Building Agentic RAG with Llamaindex

Turkish summary of the Deeplearning.ai "Building Agentic RAG with Llamaindex" course.

We will learn how to create an Agentic RAG, which is a framework for creating research agents capable of reasoning and making decisions based on data.

For example, extracting a portion of a set of research papers based on the input's relevancy is a difficult request that necessitates numerous processing steps. The typical RAG pipeline is suitable for a modest number of documents with straightforward queries. By completing this course, you will be able to take speaking with your papers to the next level by creating autonomous research agents. 

First, routing incorporates decision-making to route requests to multiple tools. The next step is tool use, which involves creating an interface for agents to select tools and generate the appropriate arguments for those tools. Finally, there is multi-step reasoning using tools. We will use LLM to execute multi-step reasoning and a variety of tools to retain the memory of that process.

Router Query Engine

Given a query, a router will select one of multiple query engines to perform it. You'll create a small router over a single document that can handle both question answering and summarization.

from helper import get_openai_api_key
OPENAI_API_KEY = get_openai_api_key()

import nest_asyncio
nest_asyncio.apply()

Load Data

To download this pdf, use the following code:

!wget “https://openreview.net/pdf?id=VtmBAGCN7o" -O metagpt.pdf

from llama_index.core import SimpleDirectoryReader

# load documents
documents = SimpleDirectoryReader(input_files=["metagpt.pdf"]).load_data()

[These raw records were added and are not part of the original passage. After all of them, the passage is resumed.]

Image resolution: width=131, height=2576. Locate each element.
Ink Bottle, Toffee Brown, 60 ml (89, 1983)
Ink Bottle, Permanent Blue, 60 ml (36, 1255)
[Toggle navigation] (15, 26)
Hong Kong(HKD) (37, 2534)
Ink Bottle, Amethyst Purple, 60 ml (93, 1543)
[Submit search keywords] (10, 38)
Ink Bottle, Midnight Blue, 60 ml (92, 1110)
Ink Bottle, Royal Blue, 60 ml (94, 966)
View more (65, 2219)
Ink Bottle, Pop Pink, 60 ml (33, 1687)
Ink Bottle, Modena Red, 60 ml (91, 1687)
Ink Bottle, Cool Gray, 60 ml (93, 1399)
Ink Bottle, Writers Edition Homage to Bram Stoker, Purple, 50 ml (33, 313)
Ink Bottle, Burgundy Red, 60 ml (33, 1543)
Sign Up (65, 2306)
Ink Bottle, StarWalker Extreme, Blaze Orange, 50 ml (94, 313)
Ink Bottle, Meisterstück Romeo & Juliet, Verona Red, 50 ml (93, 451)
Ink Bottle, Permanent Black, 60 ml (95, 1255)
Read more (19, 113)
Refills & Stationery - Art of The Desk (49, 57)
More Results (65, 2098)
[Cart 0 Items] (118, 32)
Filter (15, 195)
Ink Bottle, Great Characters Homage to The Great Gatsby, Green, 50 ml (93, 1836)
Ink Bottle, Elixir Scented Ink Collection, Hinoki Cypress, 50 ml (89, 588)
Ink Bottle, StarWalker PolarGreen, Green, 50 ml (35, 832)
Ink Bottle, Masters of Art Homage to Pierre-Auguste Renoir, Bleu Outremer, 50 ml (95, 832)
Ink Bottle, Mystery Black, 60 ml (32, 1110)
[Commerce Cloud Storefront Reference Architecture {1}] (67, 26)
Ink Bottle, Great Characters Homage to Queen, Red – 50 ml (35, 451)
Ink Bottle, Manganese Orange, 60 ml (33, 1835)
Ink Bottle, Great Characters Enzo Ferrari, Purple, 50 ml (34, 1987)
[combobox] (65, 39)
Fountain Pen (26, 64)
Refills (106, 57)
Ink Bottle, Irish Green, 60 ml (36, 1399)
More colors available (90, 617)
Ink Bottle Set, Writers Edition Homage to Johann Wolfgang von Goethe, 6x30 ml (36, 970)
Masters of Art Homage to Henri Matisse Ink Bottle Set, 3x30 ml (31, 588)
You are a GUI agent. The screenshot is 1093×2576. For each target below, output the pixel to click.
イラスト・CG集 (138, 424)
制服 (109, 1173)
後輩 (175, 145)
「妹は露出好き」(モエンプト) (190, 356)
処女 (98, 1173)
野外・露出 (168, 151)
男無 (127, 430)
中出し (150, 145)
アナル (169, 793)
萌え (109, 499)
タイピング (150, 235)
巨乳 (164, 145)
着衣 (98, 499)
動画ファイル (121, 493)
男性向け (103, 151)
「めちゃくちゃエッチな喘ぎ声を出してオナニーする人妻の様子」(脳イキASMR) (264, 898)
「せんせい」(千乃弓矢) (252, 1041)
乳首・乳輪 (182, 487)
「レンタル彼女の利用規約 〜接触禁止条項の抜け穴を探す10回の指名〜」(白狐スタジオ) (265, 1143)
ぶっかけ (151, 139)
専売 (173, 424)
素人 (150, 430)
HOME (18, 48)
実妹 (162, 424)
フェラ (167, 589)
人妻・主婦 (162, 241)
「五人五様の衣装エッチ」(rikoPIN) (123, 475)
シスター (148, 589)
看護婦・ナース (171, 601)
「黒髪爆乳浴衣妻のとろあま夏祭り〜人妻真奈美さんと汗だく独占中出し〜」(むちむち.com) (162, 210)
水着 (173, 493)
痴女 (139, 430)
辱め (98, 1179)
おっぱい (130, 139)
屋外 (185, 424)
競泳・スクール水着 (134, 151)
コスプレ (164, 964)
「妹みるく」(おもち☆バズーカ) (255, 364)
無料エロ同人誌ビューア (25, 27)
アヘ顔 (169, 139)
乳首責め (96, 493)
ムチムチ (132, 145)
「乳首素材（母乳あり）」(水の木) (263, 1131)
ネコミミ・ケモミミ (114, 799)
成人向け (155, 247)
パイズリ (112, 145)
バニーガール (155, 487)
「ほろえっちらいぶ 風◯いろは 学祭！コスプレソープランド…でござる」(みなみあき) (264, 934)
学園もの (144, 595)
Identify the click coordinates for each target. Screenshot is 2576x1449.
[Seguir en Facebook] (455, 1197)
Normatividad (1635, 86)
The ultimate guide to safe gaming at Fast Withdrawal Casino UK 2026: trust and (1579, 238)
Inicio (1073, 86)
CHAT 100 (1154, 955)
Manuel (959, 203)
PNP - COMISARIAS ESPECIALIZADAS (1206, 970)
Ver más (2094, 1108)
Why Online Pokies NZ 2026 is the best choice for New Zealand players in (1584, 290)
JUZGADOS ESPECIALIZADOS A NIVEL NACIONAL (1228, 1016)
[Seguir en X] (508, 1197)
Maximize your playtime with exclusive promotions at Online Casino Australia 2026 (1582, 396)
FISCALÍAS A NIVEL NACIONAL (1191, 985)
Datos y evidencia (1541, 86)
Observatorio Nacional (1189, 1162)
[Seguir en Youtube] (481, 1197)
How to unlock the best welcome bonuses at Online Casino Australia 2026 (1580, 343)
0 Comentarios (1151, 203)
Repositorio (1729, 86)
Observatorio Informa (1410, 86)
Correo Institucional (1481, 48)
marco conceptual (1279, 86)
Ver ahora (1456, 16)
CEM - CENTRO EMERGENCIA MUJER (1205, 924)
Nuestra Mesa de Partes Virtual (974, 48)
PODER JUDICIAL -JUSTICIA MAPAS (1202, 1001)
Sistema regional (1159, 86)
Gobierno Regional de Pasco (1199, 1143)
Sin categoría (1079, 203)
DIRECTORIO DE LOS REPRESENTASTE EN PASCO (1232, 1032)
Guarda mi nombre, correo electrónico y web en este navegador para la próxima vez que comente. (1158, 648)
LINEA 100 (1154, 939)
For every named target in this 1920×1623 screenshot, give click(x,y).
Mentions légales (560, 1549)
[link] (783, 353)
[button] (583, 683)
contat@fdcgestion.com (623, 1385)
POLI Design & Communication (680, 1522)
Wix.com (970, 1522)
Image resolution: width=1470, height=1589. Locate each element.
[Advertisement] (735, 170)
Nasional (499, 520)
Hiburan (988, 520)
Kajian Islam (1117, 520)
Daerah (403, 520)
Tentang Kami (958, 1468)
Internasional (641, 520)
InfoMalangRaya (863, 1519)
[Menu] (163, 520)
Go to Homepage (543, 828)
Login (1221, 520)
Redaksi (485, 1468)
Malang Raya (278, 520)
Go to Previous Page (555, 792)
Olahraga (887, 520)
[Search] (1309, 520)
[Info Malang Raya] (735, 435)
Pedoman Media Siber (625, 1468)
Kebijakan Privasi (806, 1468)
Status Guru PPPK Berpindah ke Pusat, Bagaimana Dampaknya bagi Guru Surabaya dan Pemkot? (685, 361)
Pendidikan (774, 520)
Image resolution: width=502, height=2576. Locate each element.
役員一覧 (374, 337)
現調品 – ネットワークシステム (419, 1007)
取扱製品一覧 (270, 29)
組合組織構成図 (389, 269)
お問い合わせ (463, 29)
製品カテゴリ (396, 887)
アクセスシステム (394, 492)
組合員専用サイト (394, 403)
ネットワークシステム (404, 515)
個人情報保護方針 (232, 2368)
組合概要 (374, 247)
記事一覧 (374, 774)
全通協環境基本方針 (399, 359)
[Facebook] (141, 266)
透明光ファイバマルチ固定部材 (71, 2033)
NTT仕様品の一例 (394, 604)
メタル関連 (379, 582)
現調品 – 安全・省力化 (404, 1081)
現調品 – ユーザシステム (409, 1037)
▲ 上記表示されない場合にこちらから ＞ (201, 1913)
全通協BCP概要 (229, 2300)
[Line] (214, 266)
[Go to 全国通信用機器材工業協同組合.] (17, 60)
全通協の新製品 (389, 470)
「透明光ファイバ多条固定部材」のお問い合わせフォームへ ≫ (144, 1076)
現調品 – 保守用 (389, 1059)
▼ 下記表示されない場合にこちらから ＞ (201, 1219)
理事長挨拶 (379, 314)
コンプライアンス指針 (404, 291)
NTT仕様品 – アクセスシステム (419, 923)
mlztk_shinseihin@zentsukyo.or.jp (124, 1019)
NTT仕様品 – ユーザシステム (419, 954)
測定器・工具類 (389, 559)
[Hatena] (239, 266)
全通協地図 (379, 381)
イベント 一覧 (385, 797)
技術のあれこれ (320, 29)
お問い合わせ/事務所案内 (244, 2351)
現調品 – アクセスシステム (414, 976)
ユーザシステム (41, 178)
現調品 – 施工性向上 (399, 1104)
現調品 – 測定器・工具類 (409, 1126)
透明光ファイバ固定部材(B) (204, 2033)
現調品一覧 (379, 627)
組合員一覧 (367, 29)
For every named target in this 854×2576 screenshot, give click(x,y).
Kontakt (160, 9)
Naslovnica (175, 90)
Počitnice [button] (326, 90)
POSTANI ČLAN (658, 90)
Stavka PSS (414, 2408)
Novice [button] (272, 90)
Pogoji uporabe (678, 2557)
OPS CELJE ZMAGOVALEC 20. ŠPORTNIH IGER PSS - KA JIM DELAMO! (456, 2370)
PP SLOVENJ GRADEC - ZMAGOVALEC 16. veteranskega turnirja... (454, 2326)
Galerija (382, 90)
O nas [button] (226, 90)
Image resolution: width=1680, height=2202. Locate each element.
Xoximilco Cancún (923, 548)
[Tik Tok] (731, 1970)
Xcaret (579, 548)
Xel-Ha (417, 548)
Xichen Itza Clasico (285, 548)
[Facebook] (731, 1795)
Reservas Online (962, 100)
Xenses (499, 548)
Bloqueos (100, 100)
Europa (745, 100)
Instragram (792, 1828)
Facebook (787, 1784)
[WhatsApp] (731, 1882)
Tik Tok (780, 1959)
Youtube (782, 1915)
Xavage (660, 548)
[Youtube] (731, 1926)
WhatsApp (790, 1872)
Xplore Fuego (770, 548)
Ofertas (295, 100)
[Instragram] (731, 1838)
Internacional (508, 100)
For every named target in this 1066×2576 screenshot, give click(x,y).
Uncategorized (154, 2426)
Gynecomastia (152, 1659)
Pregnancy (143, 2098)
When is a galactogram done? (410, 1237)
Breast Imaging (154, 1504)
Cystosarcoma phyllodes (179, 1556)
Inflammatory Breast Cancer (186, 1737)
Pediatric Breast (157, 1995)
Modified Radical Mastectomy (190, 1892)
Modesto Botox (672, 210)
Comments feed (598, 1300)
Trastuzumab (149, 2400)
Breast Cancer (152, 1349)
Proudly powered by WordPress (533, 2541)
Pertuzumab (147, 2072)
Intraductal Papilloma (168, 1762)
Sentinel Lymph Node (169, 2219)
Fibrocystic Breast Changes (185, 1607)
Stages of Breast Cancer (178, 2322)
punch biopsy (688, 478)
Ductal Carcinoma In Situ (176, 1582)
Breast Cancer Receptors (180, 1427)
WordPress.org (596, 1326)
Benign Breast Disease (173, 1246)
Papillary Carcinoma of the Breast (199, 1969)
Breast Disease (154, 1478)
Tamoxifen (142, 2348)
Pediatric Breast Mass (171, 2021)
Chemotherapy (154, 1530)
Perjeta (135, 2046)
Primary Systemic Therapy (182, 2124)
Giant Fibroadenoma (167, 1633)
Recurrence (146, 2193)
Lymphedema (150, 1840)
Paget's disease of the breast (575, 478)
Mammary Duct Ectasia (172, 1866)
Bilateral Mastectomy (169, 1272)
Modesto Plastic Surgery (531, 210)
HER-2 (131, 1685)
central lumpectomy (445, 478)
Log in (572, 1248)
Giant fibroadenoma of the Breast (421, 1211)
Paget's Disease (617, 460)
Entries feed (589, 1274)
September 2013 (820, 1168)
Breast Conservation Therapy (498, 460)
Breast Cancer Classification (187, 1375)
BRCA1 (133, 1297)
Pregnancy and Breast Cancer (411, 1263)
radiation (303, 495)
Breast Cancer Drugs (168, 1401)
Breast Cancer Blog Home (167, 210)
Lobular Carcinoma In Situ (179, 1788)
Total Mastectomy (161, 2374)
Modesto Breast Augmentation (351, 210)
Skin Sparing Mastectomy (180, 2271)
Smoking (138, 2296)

Define LLM and Embedding model

from llama_index.core.node_parser import SentenceSplitter

splitter = SentenceSplitter(chunk_size=1024)
nodes = splitter.get_nodes_from_documents(documents)

from llama_index.core import Settings
from llama_index.llms.openai import OpenAI
from llama_index.embeddings.openai import OpenAIEmbedding

Settings.llm = OpenAI(model="gpt-3.5-turbo")
Settings.embed_model = OpenAIEmbedding(model="text-embedding-ada-002")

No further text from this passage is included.